I’m in good spirits this morning. I’ve been struggling with completing articles for the Spring issue of Spirit magazine, the alumni magazine that I edit. This morning, since my wife had to get up early and go to work, I got up with her. I always think more clearly in the morning, especially when I am alone. This morning I had to deal with three dogs that wanted my attention and a cat that was determined to climb into my lap, but despite it all, I finished those articles. As always, I feel as if a weight has come off my shoulders.
Last week I made sure that my classes were prepped and ready to go up until spring break, which is in two weeks. And so, with the exception of a few details, like midterm exams and grades, I am free to pursue my other job.
During the summer of 2012 I started writing Infinity’s Reach, my retelling of Pilgrim’s Progress. It’s set in a United States that has suffered a crippling EMP attack, followed by an invasion by forces from Asia. The story follows a teenaged girl from Baltimore to Tennessee and then across the United States in search of her father. I have been excited about the project for a long time, and many people I talk to about it are also eager to see it written.
But because I am retelling a story with historic popularity only second to the Bible, I am, to say the least, intimidated. It’s a juggling act. I find myself challenged to balance the Christian message of the story, faithfulness to the original work as well as loyalty to those readers who want an exciting science fiction tale they can sink their teeth into. It’s daunting, and I find myself wondering if I am up to the task.
Of course, this is not the first time I have been intimidated by a story I was writing. The Champion Trilogy, which is due to arrive this summer, took six years to write. When I got to the end of the three-book set, I realized that such a large story required a very large and dramatic ending. And I wasn’t sure that I could provide that ending. Even after writing it, I find myself second guessing what I have written. (In fact, I will probably revisit it a time or two before I release it.)

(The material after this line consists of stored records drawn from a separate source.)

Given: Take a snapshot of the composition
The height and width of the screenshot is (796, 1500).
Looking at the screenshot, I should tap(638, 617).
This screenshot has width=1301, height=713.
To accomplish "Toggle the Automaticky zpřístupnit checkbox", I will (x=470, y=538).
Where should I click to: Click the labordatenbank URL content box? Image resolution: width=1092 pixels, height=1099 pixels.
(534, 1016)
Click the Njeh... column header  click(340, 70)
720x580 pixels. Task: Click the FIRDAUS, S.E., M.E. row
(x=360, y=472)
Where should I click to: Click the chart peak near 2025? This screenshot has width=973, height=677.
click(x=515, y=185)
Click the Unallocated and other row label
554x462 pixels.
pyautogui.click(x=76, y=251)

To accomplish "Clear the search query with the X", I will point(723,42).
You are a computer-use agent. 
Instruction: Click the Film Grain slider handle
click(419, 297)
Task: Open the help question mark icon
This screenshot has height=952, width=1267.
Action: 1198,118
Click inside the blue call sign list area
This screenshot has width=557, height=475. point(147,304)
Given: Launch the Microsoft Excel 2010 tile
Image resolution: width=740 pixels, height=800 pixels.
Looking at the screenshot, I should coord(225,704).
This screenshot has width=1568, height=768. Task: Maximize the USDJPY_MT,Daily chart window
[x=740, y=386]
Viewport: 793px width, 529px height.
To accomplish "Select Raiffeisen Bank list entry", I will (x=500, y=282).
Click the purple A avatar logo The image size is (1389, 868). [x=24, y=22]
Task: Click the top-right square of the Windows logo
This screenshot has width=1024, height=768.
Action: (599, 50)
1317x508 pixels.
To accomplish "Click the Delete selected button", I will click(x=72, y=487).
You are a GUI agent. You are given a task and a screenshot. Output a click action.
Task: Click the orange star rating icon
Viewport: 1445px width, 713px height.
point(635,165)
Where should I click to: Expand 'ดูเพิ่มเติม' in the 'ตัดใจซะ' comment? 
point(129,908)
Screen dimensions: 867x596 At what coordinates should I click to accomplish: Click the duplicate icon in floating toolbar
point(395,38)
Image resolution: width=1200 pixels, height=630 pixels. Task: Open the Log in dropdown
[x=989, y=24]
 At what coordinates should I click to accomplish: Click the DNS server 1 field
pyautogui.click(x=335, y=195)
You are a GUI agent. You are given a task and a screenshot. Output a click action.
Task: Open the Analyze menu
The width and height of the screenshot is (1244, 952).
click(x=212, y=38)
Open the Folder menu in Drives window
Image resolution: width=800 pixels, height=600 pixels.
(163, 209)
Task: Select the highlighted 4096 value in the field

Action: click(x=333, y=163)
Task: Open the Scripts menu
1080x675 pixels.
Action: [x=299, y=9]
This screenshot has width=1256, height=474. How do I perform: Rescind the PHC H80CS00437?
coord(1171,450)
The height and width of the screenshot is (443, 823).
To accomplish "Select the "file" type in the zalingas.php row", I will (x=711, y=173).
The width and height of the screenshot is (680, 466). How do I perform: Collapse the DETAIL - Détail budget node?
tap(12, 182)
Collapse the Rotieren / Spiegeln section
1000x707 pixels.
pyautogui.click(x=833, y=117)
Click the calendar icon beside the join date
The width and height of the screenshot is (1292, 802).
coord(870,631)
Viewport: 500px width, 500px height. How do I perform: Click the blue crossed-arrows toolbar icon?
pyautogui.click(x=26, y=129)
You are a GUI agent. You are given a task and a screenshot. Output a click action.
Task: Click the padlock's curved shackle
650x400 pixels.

Every author suffers from the realization that the story they want to write is perfect until it has been written. When you write it, it becomes a victim of your own shortcomings as a writer. But the bottom line is, if you don’t write it–even if it not as good as you would have liked–it will never exist, other than just a daydream in your head. The whole purpose of writing is to take ideas and expound on them in a public way so that others can see what you are thinking. At least, that’s my interpretation of the craft.
But back to Infinity’s Reach. I have already pledged to myself that during spring break I will finish the last 4-5 chapters that remain unfinished. That’s my absolutely, must-do goal. My second goal is to edit it and have it ready for publication. The cover is done, as you can see above. I know all about formatting, marketing, and all the other necessities of book publishing. I just have to get the book done.
I’m not the first author to worry if his work is good enough for the public. And I am sure I won’t be the last.